Pode parece paradoxal falar em impessoalidade total e depois falar em sujeito obcecado: mas é justamente esta a experiência passada pelo romance de Robbe-Grillet. Ao retirar o “psicologismo” do narrador e da narrativa, o que aparece é a própria psicologia do narrador: o autor funda, por meio de um trabalho formal de escrita e de narrativa um novo espaço: não existe um sujeito de direito, mas o que aparece ao leitor é uma maneira de ler seu ciúme justamente pelo distanciamento frio do narrador.

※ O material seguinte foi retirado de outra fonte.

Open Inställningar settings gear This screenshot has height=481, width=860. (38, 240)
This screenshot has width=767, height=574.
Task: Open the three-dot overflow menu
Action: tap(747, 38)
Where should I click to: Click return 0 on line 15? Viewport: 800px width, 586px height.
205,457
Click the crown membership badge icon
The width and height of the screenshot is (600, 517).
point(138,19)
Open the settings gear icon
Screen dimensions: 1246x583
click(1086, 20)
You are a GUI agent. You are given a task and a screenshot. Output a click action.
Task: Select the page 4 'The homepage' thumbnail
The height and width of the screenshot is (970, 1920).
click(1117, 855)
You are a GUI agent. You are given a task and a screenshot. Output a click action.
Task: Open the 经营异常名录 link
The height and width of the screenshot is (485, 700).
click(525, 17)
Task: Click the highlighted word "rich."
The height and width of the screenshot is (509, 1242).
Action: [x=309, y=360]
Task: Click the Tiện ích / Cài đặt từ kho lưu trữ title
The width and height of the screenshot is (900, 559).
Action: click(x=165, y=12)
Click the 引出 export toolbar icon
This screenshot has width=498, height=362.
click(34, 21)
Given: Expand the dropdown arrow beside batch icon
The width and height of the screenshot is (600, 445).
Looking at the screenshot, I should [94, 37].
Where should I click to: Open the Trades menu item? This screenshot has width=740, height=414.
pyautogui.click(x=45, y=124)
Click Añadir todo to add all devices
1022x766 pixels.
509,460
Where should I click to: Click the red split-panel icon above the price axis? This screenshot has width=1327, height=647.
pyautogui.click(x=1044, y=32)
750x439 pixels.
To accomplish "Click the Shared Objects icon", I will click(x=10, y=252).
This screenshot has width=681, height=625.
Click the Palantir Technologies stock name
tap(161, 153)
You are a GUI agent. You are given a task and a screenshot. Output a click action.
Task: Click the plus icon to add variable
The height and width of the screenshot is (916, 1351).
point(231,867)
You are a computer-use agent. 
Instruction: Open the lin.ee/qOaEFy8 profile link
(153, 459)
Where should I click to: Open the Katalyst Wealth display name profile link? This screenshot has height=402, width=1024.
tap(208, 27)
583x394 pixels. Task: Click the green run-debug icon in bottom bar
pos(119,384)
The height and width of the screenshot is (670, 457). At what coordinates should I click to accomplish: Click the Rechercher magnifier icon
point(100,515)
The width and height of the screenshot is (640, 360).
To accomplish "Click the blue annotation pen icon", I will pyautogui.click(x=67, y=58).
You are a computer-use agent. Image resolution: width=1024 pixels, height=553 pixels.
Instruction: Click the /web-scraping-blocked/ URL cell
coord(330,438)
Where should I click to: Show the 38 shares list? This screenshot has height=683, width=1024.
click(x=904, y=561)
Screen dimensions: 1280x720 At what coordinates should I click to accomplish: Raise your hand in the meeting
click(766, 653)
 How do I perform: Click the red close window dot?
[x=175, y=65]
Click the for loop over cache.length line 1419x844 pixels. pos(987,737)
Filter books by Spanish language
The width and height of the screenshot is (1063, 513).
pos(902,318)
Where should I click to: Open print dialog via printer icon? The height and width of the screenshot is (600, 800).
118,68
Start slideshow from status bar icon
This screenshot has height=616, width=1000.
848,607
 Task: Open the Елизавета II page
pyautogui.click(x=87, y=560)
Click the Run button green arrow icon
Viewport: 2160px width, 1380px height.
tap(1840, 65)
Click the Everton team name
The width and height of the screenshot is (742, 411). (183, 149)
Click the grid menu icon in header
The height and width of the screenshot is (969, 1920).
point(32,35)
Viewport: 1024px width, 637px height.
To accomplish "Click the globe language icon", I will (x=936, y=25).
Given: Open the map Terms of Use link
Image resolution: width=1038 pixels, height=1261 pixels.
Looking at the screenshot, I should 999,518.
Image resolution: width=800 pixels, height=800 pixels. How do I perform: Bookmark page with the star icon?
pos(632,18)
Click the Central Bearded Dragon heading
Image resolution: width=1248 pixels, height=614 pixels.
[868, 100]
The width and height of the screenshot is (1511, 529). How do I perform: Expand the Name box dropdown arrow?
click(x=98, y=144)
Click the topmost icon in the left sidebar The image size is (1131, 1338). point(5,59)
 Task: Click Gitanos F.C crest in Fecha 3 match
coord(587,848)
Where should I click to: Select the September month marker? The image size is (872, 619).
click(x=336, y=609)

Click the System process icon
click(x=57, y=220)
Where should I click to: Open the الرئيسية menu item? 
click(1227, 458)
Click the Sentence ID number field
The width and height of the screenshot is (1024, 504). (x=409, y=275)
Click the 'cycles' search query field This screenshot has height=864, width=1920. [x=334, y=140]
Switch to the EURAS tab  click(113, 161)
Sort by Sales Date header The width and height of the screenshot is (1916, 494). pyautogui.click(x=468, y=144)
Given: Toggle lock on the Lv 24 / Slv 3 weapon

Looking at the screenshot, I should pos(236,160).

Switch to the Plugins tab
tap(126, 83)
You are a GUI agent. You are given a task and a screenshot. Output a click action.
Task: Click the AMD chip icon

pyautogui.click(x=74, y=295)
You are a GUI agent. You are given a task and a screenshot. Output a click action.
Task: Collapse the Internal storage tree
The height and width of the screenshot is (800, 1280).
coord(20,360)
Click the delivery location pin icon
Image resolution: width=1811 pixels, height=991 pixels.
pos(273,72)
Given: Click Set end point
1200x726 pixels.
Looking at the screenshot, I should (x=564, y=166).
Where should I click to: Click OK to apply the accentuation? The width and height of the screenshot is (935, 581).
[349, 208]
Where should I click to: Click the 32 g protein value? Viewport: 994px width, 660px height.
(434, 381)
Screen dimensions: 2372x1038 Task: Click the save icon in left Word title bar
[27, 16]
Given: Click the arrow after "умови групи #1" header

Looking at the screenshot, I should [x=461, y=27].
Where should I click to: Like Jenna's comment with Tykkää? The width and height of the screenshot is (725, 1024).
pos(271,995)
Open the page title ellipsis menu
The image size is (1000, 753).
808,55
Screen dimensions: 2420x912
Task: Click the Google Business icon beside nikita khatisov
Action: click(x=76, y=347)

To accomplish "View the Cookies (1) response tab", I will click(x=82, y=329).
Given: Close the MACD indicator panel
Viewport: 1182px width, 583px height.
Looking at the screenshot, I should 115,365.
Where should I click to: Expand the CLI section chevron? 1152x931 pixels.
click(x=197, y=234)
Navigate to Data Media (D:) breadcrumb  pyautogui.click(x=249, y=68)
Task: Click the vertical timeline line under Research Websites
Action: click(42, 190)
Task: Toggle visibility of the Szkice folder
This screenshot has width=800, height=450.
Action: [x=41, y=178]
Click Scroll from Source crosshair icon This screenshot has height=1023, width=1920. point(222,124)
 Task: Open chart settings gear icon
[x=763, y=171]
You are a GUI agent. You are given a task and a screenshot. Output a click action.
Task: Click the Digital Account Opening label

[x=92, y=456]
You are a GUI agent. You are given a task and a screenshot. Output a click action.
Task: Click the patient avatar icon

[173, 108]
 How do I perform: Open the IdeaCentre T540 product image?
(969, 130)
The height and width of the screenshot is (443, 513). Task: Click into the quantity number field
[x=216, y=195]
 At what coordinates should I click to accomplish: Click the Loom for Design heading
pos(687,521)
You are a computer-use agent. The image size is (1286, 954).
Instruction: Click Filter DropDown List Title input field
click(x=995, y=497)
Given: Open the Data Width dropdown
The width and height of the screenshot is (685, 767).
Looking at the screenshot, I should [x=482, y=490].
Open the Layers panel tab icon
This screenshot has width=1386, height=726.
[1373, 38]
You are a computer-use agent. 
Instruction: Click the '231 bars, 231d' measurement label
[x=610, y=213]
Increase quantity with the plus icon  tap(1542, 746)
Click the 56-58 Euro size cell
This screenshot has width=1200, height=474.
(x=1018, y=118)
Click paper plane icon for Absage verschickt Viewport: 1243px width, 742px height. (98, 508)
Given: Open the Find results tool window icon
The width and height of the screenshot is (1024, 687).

É fundada uma psicologia que não vai em direção à um dentro (a psique do sujeito analisado), mas em direção a uma percepção mais aguda do processo de subjetivação desse sujeito: ele só pode compreender o que ocorre a partir de um re-contar obsessivo: pequenas variações em cada trecho que é re-contado, saltos temporais que não respeitam a cronologia, mas a tentativa de se aproximar ao máximo de algo decisivo que ocorreu: “alguma coisa se passou... O quê?”
Romance das coisas, de medidas, de espaço: a impessoalidade do narrador nos leva ao ponto de não dizer que o sujeito foi abolido: podemos dizer que ele se torna “indiscernível”, e com isso podemos estabelecer uma nova relação com o que estamos lendo, e o próprio narrador pode dar espaço a uma variação interessantíssima e instigante de locais e perspectivas: ele é o marido... mas também a casa, a lacraia amassada por Franck na parede.
Alain Robbe-Grillet vai explorar esse tipo de narrativa posteriormente em conjunto com Alain Resnais no filme “O ano passado em Marienbad”. Magnífico filme e magnífico livro de um dos cabeças do “nouveau roman” frânces. Deixo esta pequena citação do livro para que ela funcione como uma porta de entrada a este magnífico romance:
“O coque de A... não é menos intrigante quando visto de perfil. Ela continua sentada à esquerda de Franck. (É sempre assim: à direita de Franck na varanda para o café ou o aperitivo, à sua esquerda durante as refeições na sala.) Ela está ainda com as costas voltadas para as janelas, mas agora é dessas janelas que vem a luz. Trata-se aqui de janelas normais, dotadas de vidros: dando para o norte, elas nunca recebem o sol.”
Referência bibliográfica:
ROBBE-GRILLET, Alain. O ciúme. Trad. Waltensir Dutra. Rio de Janeiro: Nova Fronteira, 1986.